I have heard a real mixed bag of opinions on these decoys.

GOOD THINGS:
-I have been told that the decoys are very realistic looking. 
-The poses are diverse and unique. 
-There is lots of detail in the paint. 
-The bases stack considerably well because of how the decoy attaches onto the base. 
BAD THINGS:
-Paint is not durable people say you can literally rub it off with your finger.
-The motion base and system is a poor design preforms terrible and many break.
-The heads don't fit correctly on to the bases 
-The heads don't stay on bases unless you glue them on with PVC cement making bagging decoys a pain in the butt.
-They have a bad reputation of being a heavy decoy that likes to fall over a lot.

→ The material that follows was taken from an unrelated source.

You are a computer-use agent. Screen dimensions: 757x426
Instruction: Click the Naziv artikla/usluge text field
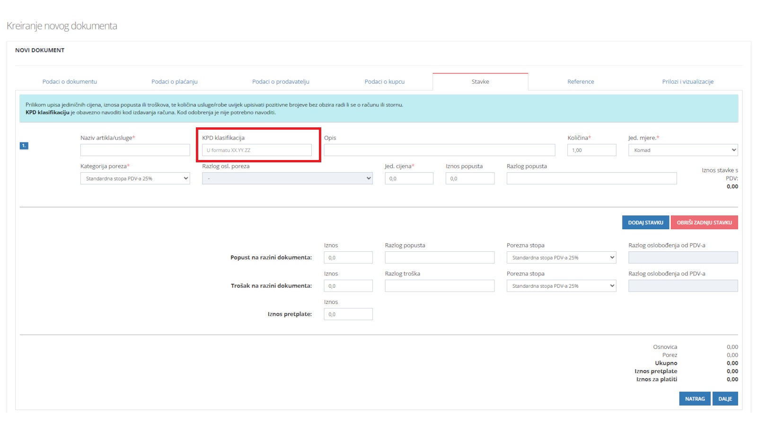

Just some of the things I have heard about them.


----------



## beaniej266 (Feb 1, 2011)

Cabelas has them for $99 a six pack right now.


----------



## sodakhunter717 (Jan 30, 2012)

i heard they are mostly junk but for 100$ i might try them


----------



## Beavis (Jan 30, 2012)

im a total Dakota guy...picking up a doz FF avains cuz they are dirt cheap right now. Gonna try them out


----------



## wyogoose (Feb 11, 2006)

I ran these exclusively this year and loved them. I know since I'm on the Zink staff everyone will accuse me of being partial but here is my honest oppinion. The only problem is with the paint. It is not perfect but not nearly as bad as everyone is making it out to be. My decoys are missing some small flakes of paint but they are small enough that if a goose gets close enough to see it he better be seeing some steel in his face. The heads are designed to be glued on so they will not fit perfect if you just pop them on. You have to sand the base down a little bit to hold the glue. As for the problem stated of them falling over, I have honestly never seen this. I hunted them in this lovely Wyoming wind all season, even up to 40 plus mph and they stood better than any other fullbody I've used. They have an awesome motion system. You can tighten the bungee down in high winds and it will move nicely without spinning or going crazy. It is one of the best systems on the market. People must keep in mind that this is the first year these decoys have been out so they will require some corrections just like any other product. Give staffers your feedback and we will forward it to Fred.


----------



## jpallen14 (Nov 28, 2005)

Why do companies consistently make crappy decoys the first year, then say they it only the first year? That's a-s backwards. How about researching and field testing the product then come out with them. Seems like perfect sense.


----------



## Beavis (Jan 30, 2012)

i found the bases are terrible on un-even ground, and any way to get past the gluing of the heads? my dakotas compared to my buddy's avians are alot more sturdy


----------



## shooteminthelips (Jun 13, 2007)

Beavis I glued all my Dakota Honker heads on too. I run strickley Dakota, but every decoy on the market have steps you can take to make life a little easier with them. Gluing or dry wall screws it is just part of it. The only decoys I have never had to do anything with other then bag cause I like them nice is my dakota lessers.


----------



## Beavis (Jan 30, 2012)

ive never glued a head on my dakotas....i only have 3 dozen of the honkers. but i love my 7 dozen 1 piece lessers!!


----------



## wyogoose (Feb 11, 2006)

I guess I'm lost on the stability of the Avians cuz I've hunted them in corn, wheat, hay, beans, pasture, river bottom, etc and never had a problem. However, I will agree with whats mostly been said about the dakotas though. They are a great decoy as well.


----------



## Beavis (Jan 30, 2012)

wyogoose said:


> I guess I'm lost on the stability of the Avians cuz I've hunted them in corn, wheat, hay, beans, pasture, river bottom, etc and never had a problem. However, I will agree with whats mostly been said about the dakotas though. They are a great decoy as well.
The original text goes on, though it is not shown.